## What the exercise asks
Reproduce the data, keeping every word exactly as it is.

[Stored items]
=-=-=-=-=

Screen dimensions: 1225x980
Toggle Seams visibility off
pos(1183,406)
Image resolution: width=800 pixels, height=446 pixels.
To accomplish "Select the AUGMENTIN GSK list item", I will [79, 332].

=-=-=-=-=

## Task output
Screen dimensions: 1225x980
Toggle Seams visibility off
pos(1183,406)
Image resolution: width=800 pixels, height=446 pixels.
To accomplish "Select the AUGMENTIN GSK list item", I will [79, 332].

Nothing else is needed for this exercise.